According to the iconic synthesizer manufacturer Moog (via Synthopia), the 25% tariffs on Chinese goods — including circuit boards and associated components essential to the production of their instruments will have a massive impact on the industry. The tariffs are expected to go into effect on July 6, 2018.
Earlier today the Asheville, North Carolina-based instrument manufacturer released a statement regarding the potential effects of the tariffs on their company and others like them around the United States. The letter explains how the tariffs will likely cause a major increase in the cost of production of their instruments and could even result in the layoff of workers.
Even worse, the letter suggests that a worst-case scenario could involve the manufacturer being forced to move some or all of their production overseas to avoid the increase in manufacturing costs. In a form letter sent to customers and posted on Facebook, the company explains that about half of the circuit boards and other components involved in the production process come from China.
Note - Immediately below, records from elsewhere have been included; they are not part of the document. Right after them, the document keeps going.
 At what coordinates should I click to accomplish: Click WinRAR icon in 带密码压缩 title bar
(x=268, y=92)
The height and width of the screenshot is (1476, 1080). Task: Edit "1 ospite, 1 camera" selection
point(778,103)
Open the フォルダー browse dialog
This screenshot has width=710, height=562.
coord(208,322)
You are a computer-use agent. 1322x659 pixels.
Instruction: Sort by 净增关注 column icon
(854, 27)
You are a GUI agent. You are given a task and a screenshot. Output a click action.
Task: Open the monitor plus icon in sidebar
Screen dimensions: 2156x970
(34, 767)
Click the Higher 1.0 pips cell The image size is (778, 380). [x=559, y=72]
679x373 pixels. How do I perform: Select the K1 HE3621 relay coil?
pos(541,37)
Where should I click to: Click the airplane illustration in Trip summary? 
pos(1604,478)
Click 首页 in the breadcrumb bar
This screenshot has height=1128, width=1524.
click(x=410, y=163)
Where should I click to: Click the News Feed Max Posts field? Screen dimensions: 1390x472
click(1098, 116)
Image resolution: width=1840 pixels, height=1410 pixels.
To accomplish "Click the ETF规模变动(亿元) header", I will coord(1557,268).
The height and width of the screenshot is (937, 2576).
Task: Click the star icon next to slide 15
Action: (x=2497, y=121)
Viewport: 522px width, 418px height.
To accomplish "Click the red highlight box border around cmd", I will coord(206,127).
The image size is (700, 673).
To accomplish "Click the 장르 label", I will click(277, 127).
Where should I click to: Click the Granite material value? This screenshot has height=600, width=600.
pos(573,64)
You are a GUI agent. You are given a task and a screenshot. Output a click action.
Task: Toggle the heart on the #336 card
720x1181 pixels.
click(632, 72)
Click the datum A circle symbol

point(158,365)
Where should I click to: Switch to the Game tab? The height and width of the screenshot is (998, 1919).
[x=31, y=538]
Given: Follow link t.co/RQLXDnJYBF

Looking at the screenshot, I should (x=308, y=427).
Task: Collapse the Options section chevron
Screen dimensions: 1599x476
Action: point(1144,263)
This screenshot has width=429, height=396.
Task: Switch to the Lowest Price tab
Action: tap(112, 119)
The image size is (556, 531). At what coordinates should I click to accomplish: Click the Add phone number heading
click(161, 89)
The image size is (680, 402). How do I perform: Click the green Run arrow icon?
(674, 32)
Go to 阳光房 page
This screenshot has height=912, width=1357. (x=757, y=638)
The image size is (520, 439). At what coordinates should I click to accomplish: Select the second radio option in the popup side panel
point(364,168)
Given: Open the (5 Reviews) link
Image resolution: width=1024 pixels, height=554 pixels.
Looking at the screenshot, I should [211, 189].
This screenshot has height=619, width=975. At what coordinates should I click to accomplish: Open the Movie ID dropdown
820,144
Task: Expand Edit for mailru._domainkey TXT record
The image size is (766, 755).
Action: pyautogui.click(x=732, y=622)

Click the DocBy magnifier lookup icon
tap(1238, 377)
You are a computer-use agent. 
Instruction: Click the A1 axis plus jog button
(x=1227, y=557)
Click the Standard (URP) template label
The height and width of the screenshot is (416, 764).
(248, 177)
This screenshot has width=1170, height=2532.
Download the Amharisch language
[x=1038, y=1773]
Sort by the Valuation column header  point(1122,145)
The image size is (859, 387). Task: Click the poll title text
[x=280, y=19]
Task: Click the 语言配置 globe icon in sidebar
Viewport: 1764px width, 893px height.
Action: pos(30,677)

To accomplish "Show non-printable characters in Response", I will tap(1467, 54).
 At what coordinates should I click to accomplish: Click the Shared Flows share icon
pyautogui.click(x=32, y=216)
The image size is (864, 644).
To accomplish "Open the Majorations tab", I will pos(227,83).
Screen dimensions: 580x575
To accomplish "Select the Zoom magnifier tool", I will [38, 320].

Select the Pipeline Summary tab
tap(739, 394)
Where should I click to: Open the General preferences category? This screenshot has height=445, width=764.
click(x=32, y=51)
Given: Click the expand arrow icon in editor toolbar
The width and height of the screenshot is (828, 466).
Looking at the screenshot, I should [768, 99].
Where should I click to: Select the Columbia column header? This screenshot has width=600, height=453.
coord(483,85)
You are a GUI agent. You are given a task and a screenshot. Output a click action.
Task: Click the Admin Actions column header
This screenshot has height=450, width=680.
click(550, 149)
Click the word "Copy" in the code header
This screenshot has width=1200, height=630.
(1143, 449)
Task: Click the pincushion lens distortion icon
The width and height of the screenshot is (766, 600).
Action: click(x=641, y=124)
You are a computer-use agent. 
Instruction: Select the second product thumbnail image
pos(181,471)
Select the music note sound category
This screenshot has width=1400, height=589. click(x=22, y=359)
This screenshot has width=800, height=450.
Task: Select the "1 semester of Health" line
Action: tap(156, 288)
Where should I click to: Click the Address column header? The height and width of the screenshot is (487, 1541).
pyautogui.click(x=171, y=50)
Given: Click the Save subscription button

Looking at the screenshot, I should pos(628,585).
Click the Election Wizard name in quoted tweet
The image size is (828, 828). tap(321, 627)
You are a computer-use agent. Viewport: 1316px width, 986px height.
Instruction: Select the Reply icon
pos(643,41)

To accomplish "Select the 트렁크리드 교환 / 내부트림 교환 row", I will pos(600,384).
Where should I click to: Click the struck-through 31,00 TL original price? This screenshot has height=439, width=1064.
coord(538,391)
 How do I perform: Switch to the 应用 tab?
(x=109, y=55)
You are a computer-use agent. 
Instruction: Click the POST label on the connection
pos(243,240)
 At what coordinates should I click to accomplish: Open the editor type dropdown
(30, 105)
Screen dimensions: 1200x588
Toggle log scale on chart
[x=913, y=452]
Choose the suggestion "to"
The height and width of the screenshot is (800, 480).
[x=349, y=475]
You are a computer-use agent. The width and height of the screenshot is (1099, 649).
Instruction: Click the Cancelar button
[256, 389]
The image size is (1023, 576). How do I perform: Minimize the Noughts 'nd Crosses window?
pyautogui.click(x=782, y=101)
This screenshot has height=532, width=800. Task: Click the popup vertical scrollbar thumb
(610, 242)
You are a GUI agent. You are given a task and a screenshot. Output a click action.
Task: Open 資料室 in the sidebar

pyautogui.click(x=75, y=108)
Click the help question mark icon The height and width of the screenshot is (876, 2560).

The letter adds that while the company tries to purchase from U.S. circuit board manufacturers, even paying up to 30% the cost for the exact same product — even then much of the raw materials are sourced from the Chinese market.
The company asks, in a letter sent to their customers and posted on Facebook, to implore elected officials to condemn and (hopefully for Moog), reverse the tariffs. The company particularly aids their North Carolina customers by providing the contact information for Representatives Mark Meadows and Patrick McHenry as well as Senators Richard Burr and Tom Tillis. The form letter points out that Moog is an employee-owned, mid-sized company of 100 individuals that has operated for 60 years in the United States, the exact kind of American company that these tariffs are intended to protect.